6.1 Limitations and future directions

There are several limitations of this study that deserve additional investigation in future work. First, reduction of converged models was based on p-values. The reliance on p-values is problematic for several reasons. For example, p-values do not give direct inferences about the parameter values, and they are unable to provide information about the actual size of the effect (see Wasserstein & Lazar, 2016 for a more complete summary). However, because of the .05 cutoff used to identify non-significant parameters for reduction, there is likely a non-negligible amount of Type I error. Instead, it would likely be better to use a Bayesian estimation, where credible intervals could be formed around the parameter estimates, and reduced based on the proportion of the posterior distribution that is below a predefined cutoff of practical significance. Improvements in available software for estimating DCMs is likely necessary in order for this to be a viable path forward.

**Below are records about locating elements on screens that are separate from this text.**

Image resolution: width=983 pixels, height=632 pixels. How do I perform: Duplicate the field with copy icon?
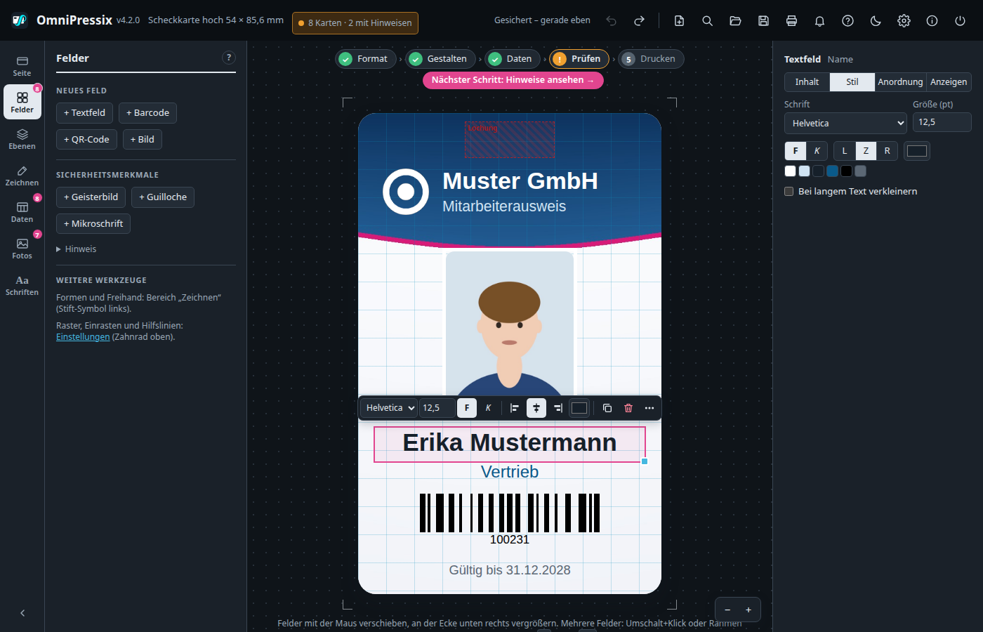pos(607,408)
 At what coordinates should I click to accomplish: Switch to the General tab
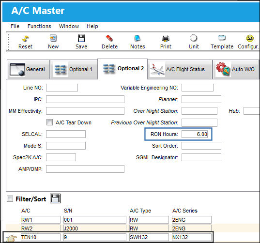[x=28, y=69]
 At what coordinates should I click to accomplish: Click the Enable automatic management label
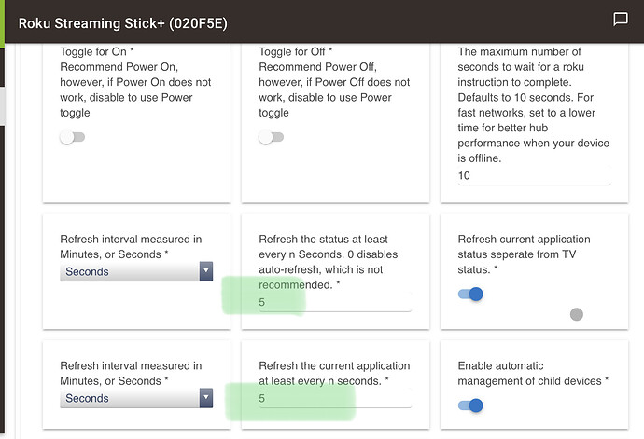coord(533,374)
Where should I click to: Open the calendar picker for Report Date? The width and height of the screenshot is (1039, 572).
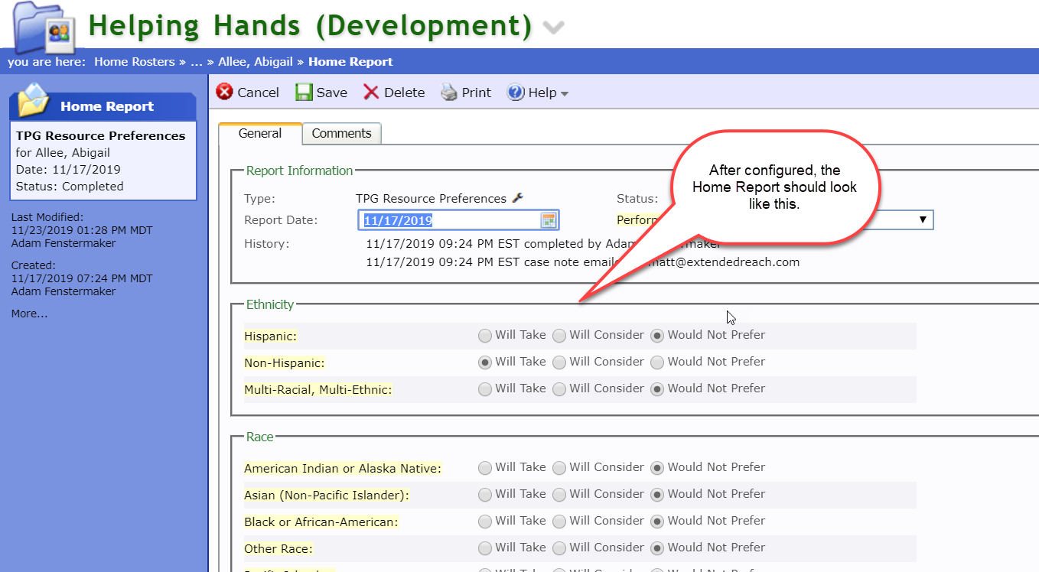click(549, 220)
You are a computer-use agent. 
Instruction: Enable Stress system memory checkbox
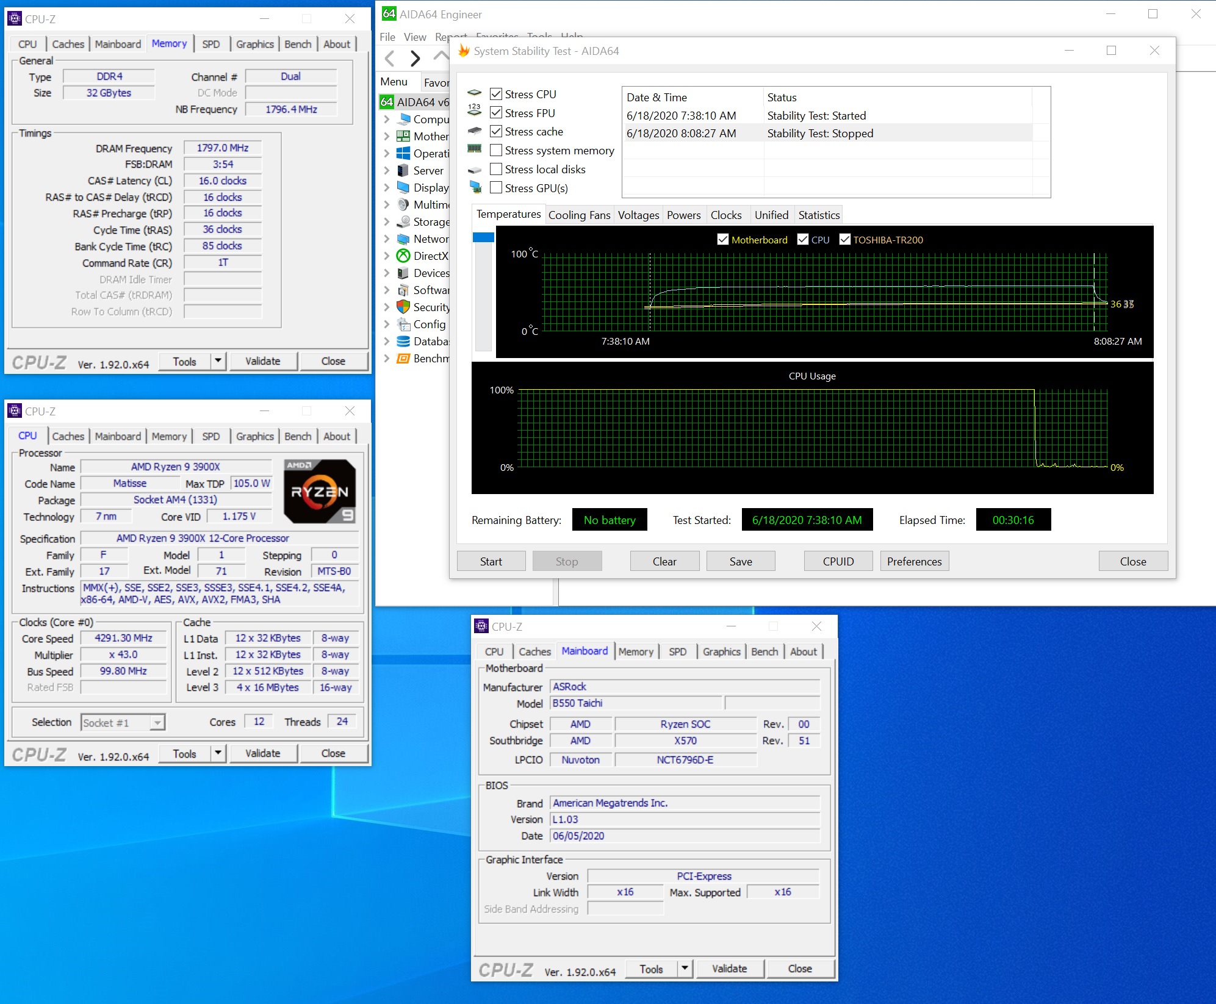496,150
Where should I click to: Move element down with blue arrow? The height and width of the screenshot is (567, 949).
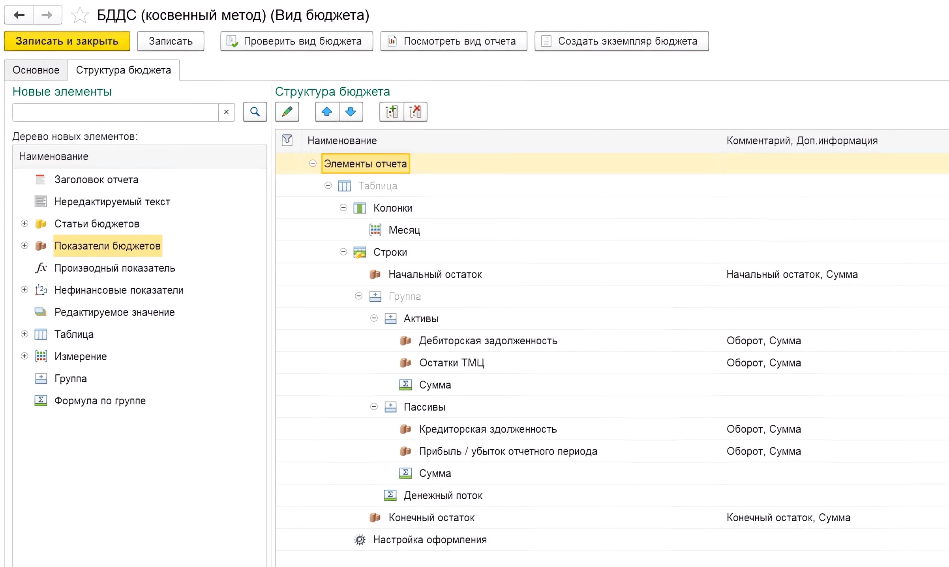(x=351, y=112)
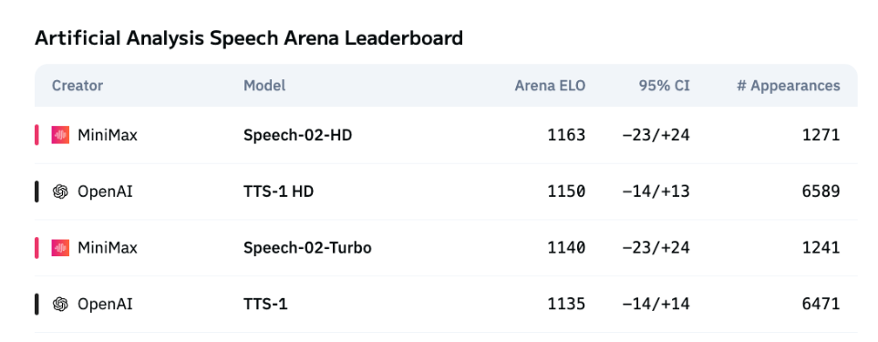
Task: Click the pink color bar beside Speech-02-HD row
Action: pyautogui.click(x=37, y=136)
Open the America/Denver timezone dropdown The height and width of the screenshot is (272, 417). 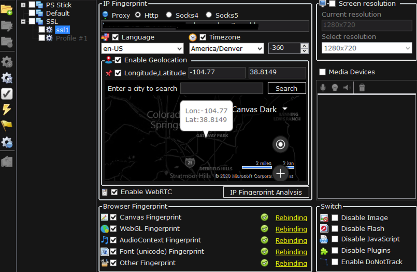pos(227,48)

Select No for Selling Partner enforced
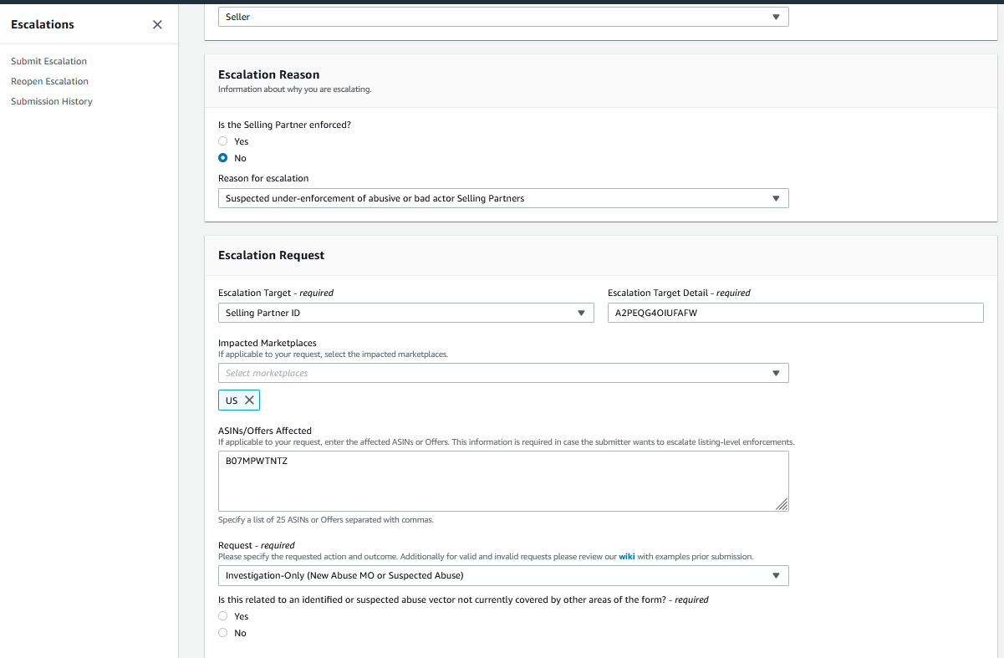(223, 158)
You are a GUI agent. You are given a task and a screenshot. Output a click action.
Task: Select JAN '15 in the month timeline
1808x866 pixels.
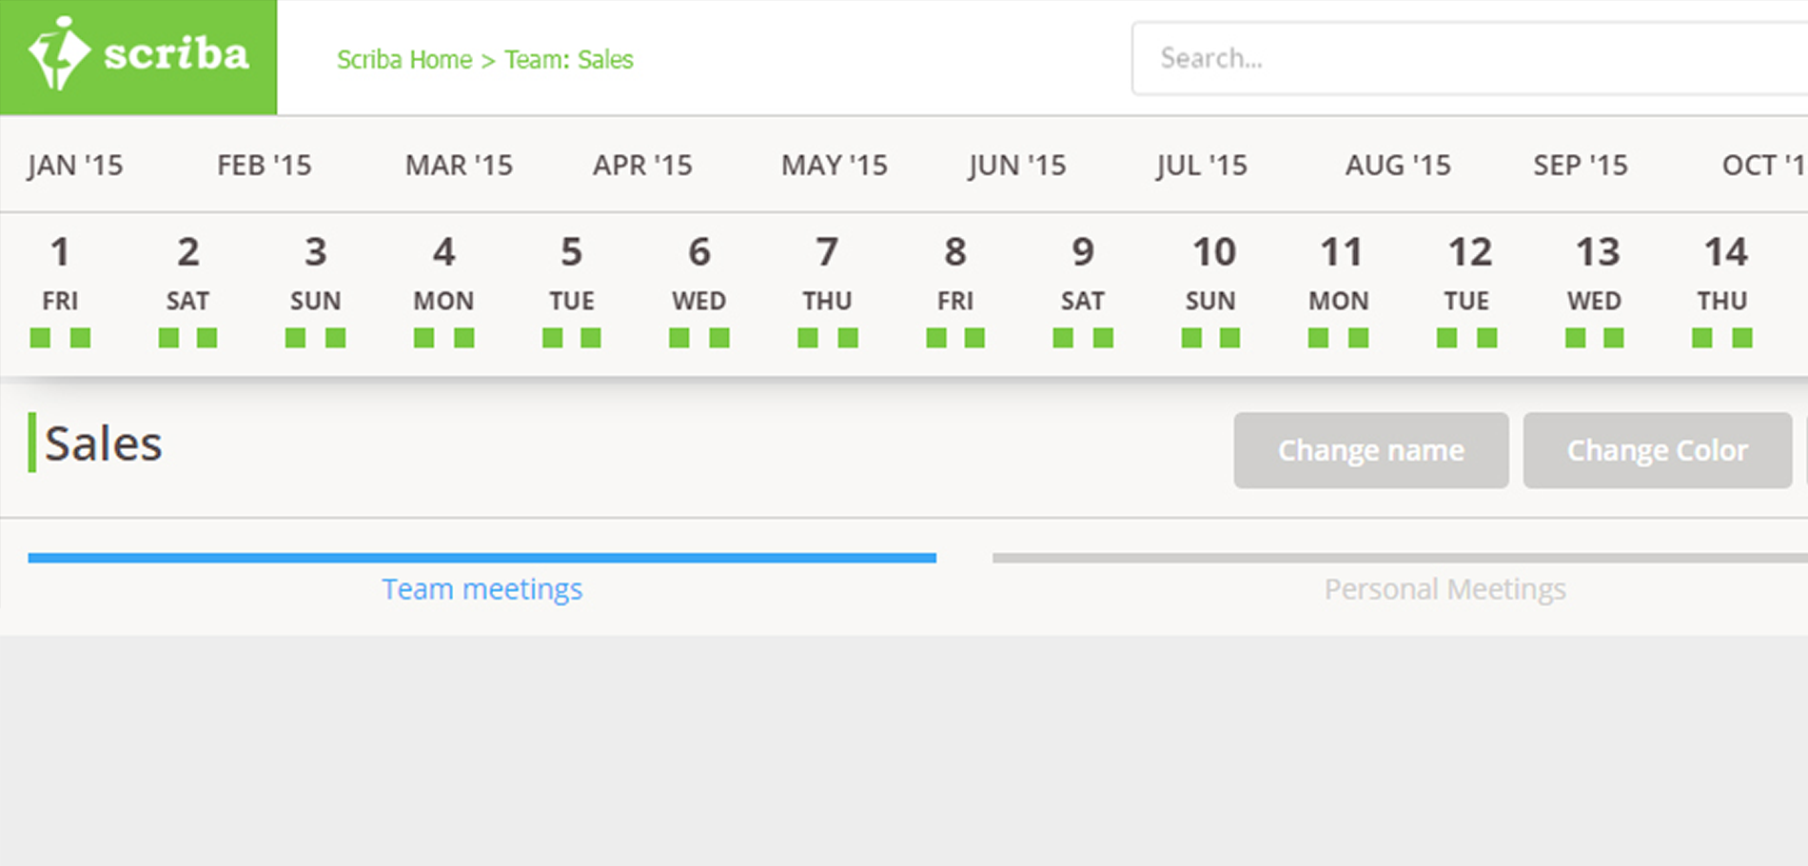tap(75, 166)
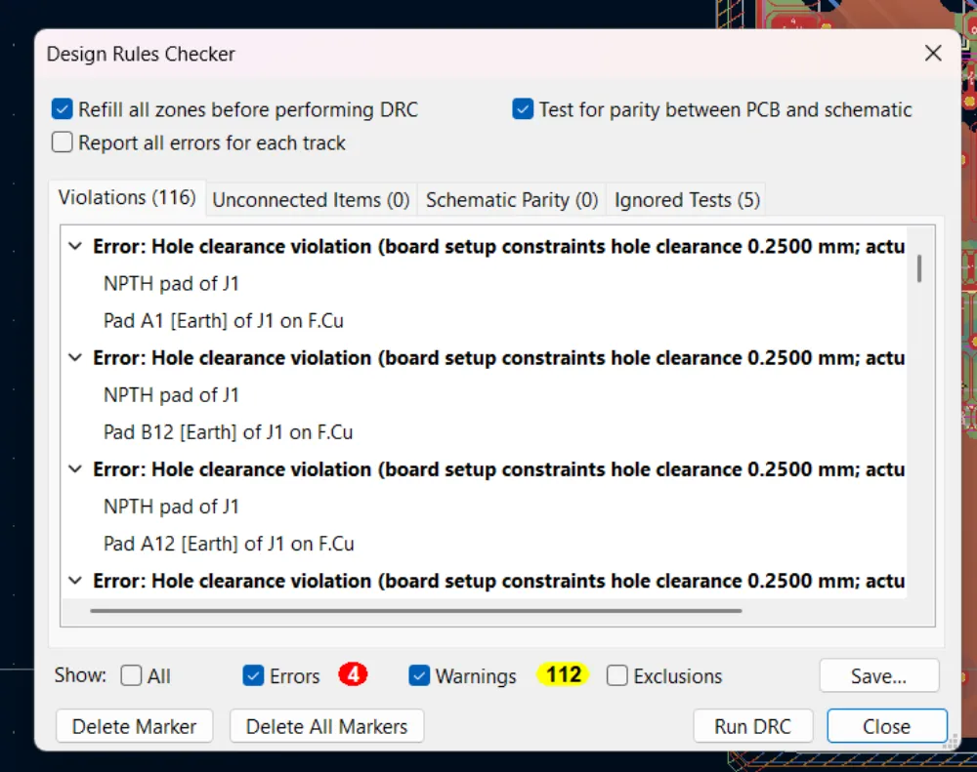Open the Ignored Tests tab
The width and height of the screenshot is (977, 772).
pyautogui.click(x=686, y=200)
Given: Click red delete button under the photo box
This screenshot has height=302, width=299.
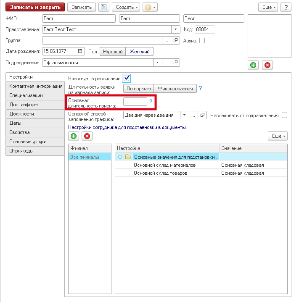Looking at the screenshot, I should coord(267,65).
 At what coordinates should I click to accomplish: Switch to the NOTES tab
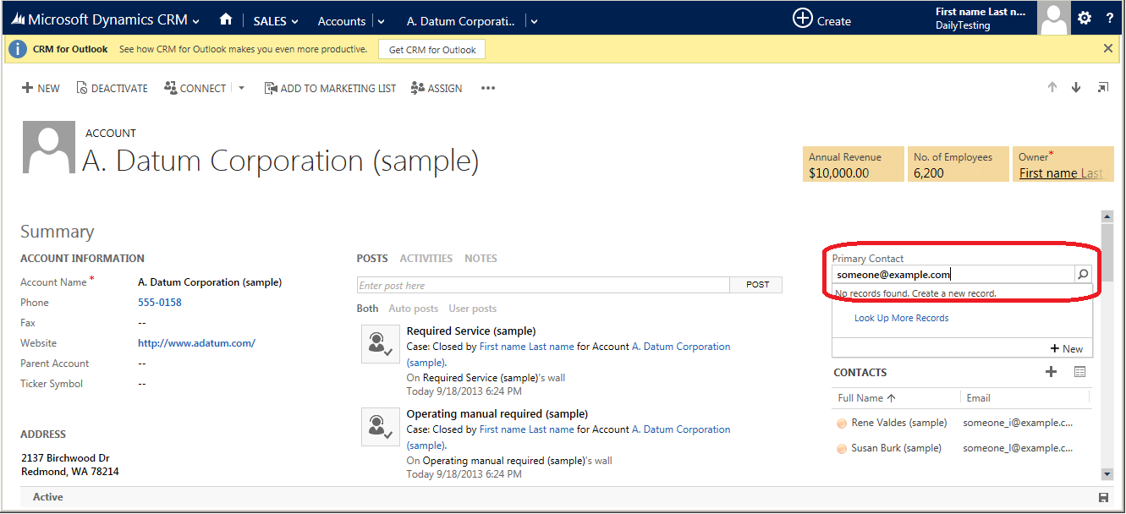coord(481,259)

Secondly, the random generation of structural parameters resulted in respondents being unevenly placed into classes. Although this may be more reflective of reality, where some classes are less likely than others (for example Figure 3.2), it also likely contributed to convergence problems. Thus, future research may benefit from having a fixed structural model, or least utilizing some mechanism of ensuring that respondents are present in all classes. As an example, it would be relatively straight forward when generating the structural parameters to keep regenerating parameters until a set is generated that results in all classes having a base rate probability above a given threshold.

Related to the issues of under represented classes, part of the model reduction process could involve removing classes that have a low number of respondents assigned to them (e.g., Templin & Bradshaw, 2014 a). The implementation of this process would present several challenges. For instance, without theoretical support for why a given profile may or should not exist in the population, there is no straight forward method for assessing whether or not a profile should be removed from the model. In other words, there is a problem in deciding how large a class must be in order for it to be retained. The base rate probabilities could be used, but then a determination must be made about what percentage constitutes a non-significant proportion of the population. Despite these complications, this remains an important area of future research.

Finally, it should be noted that the model selection process should not merely be an exercise in finding a path to convergence. The findings of this study are largely driven by the convergence rates of various model reduction processes. Although this is an important outcome measure, a model should not be selected for use due solely to the fact that it was able to converge. Rather, additional and more accurate measures of model fit are necessary to support the use of a model. Mplus provides $χ^{2}$ statistics for univariate and bivariate sets of items; however, these are unable to sufficiently assess model fit due to the violations of the asymptotic assumptions of the distributions. Instead, model fit may be better assessed through posterior predictive model checks from a Bayesian estimation (e.g., Gelman & Hill, 2006; Gelman et al., 2014). In this way, the practitioner can evaluate the overall fit of the model to data, not just compare between models that were able to successfully converge.

Despite these limitations, this study provides the first empirical evaluation of model reduction processes in DCMs. As the operational use of these models continues to grow, continued research into the practical applications of DCMs will need to keep pace. This study not only demonstrates a framework for future research into the application of DCMs, but also provides guidance to researchers and practitioners as to how best to proceed with model estimation.